AWS DynamoDB

What it is

DynamoDB is AWS's serverless NoSQL database that offers consistent single-digit millisecond latency regardless of data size or request volume. No servers to manage, patches to apply, or capacity to manually plan.

Unlike relational databases, DynamoDB uses a flexible data model where each item can have different attributes. Its distributed architecture automatically partitions data using the partition key, ensuring horizontal scalability without theoretical limits.

DynamoDB's design prioritizes availability and latency over strong consistency, following the CAP theorem. This means applications must be designed considering eventual consistency, though it offers strong consistency as an option for specific reads.

Data model and single-table design

DynamoDB uses a data model based on tables, items, and attributes:

Partition Key (PK): distributes items across physical partitions
Sort Key (SK): optional, orders items within a partition
Attributes: fields with flexible data types (String, Number, Binary, Boolean, List, Map, Set)
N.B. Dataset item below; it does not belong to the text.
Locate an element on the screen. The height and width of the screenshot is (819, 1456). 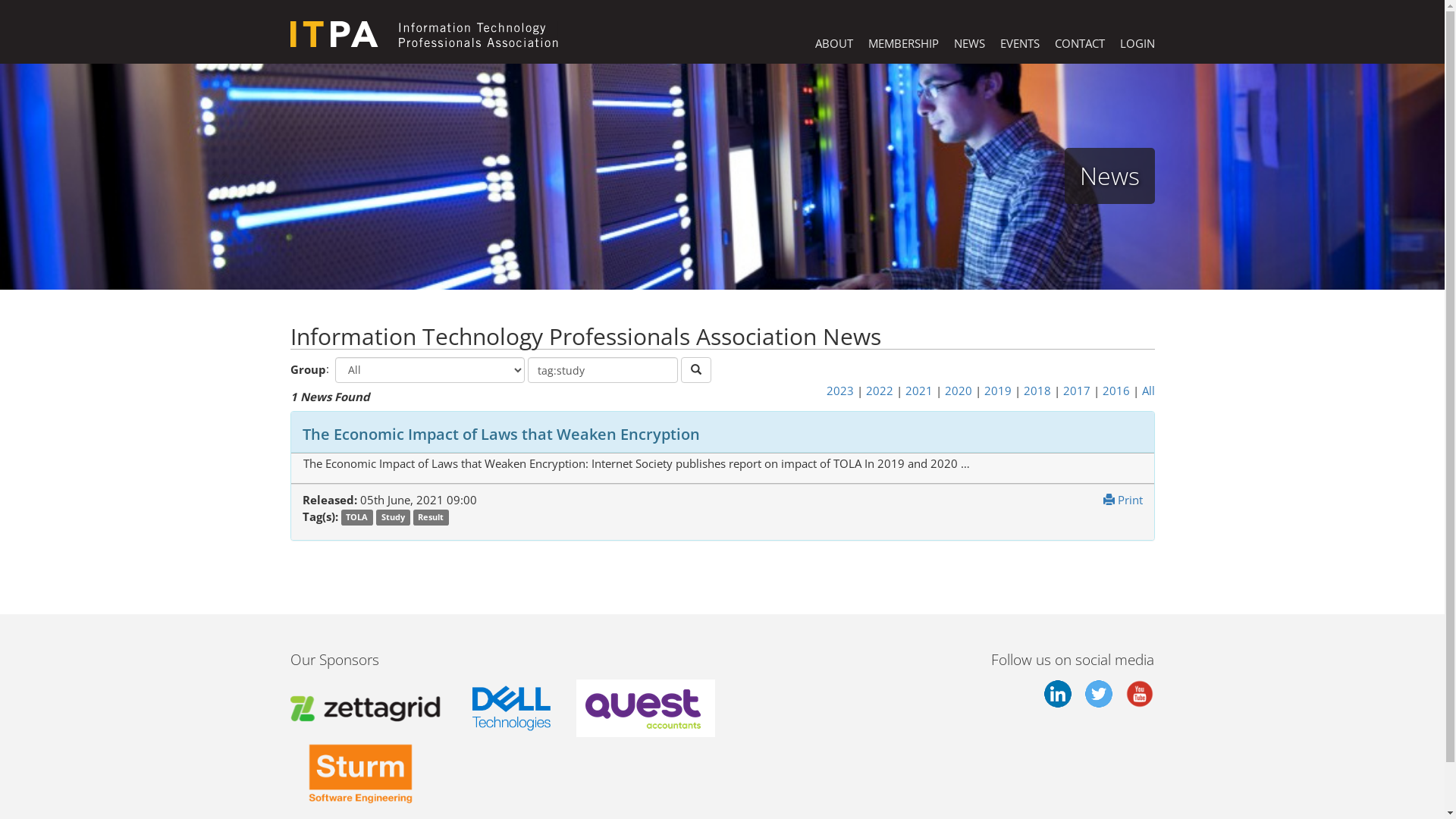
'Quest Accountants' is located at coordinates (645, 707).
Single-table design example

Consider an e-commerce system with orders and customers:

# Item structure in a single table
{
  "PK": "CUSTOMER#123",
  "SK": "PROFILE",
  "name": "Juan Pérez",
  "email": "juan@example.com",
  "created": "2024-01-15"
}
 
{
  "PK": "CUSTOMER#123", 
  "SK": "ORDER#456",
  "total": 99.99,
  "status": "shipped",
  "items": ["product-a", "product-b"]
}
 
{
  "PK": "ORDER#456",
  "SK": "METADATA", 
  "customer_id": "123",
  "shipping_address": "...",
  "payment_method": "card"
}

This pattern enables efficient queries:

Get customer profile: PK = CUSTOMER#123 AND SK = PROFILE
Get all customer orders: PK = CUSTOMER#123 AND SK begins_with ORDER#
Get order details: PK = ORDER#456 AND SK = METADATA

Secondary indexes

Global Secondary Index (GSI)

Enables queries by attributes different from the primary key. Each GSI has its own partition key and sort key, with independent throughput capacity.

When to use GSI:

You need to query by attributes that aren't the primary key
Access patterns require different data distributions
You can tolerate eventual consistency (GSIs are eventually consistent)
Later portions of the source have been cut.